======== INPUT RECORDS ========

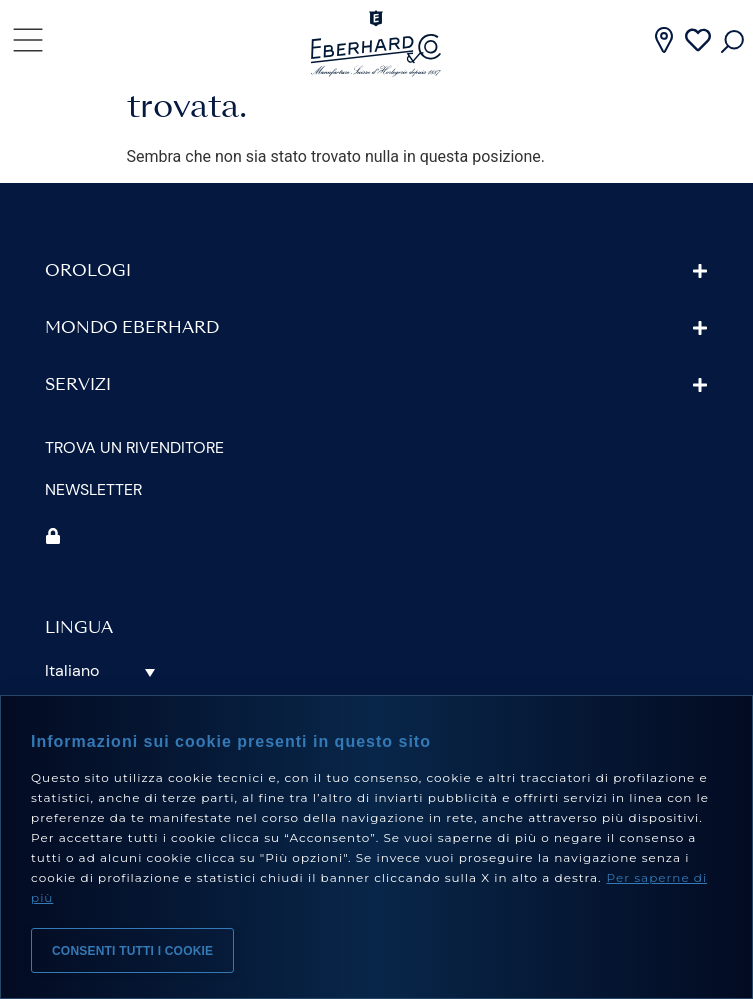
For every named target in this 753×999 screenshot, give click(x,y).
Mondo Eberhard (132, 372)
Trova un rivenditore (134, 490)
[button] (376, 314)
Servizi (78, 429)
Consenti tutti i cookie (132, 951)
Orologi (88, 315)
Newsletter (93, 532)
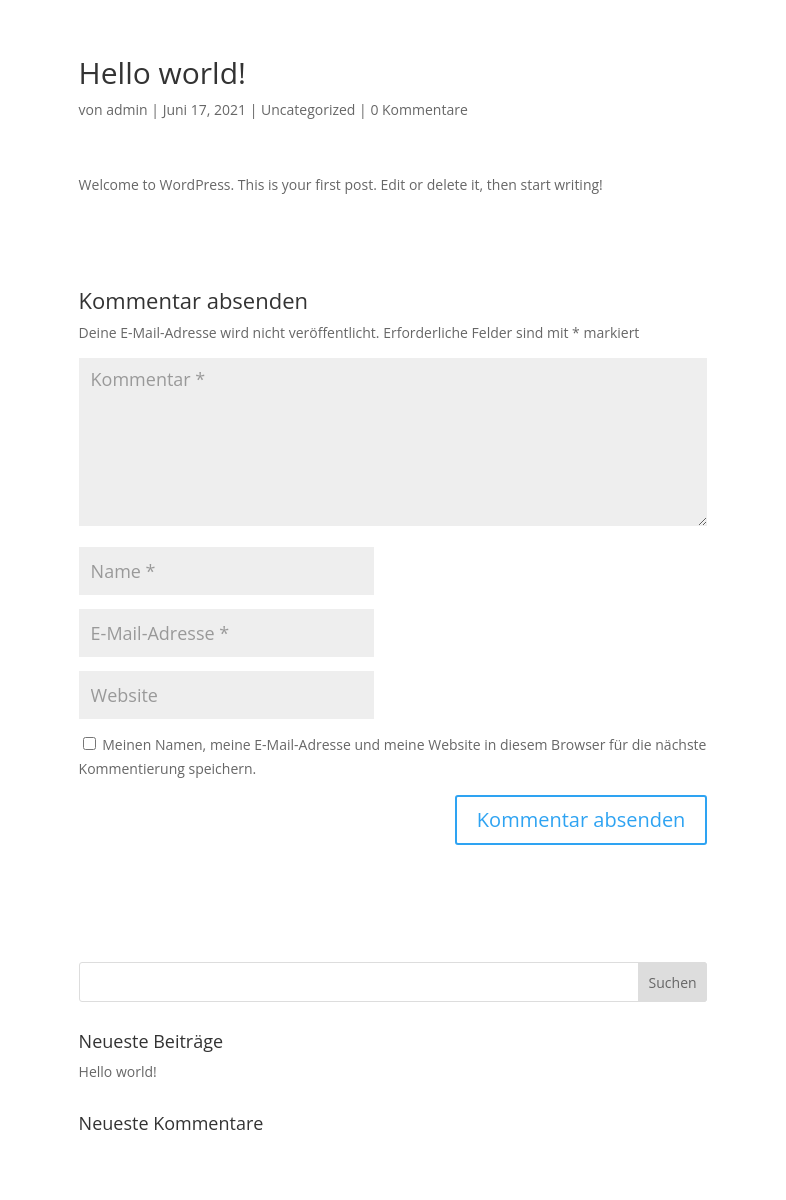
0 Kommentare (418, 109)
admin (126, 109)
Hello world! (118, 1071)
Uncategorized (308, 109)
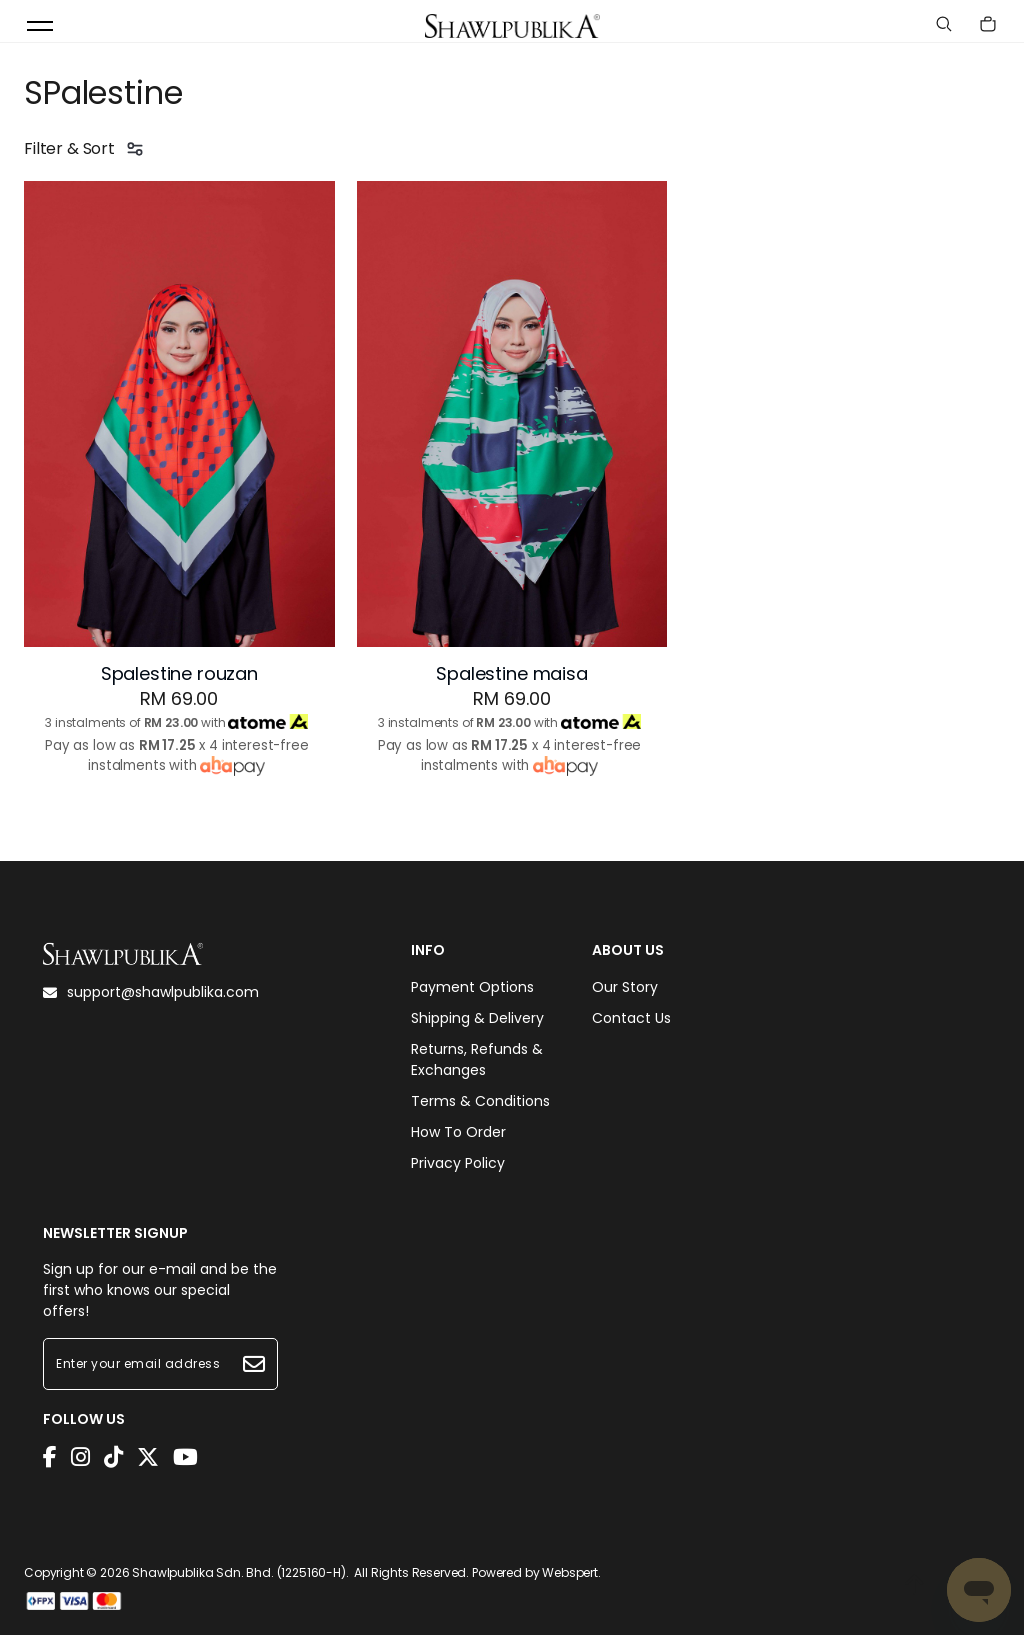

========

**WHAT IS EXPECTED**
Copy out every line of the records word for word, leaving out the pictures.

**SOLUTION BELOW**
For every named target in this 753×999 screenshot, give click(x,y).
Mondo Eberhard (132, 372)
Trova un rivenditore (134, 490)
[button] (376, 314)
Servizi (78, 429)
Consenti tutti i cookie (132, 951)
Orologi (88, 315)
Newsletter (93, 532)
0 Kommentare (418, 109)
admin (126, 109)
Hello world! (118, 1071)
Uncategorized (308, 109)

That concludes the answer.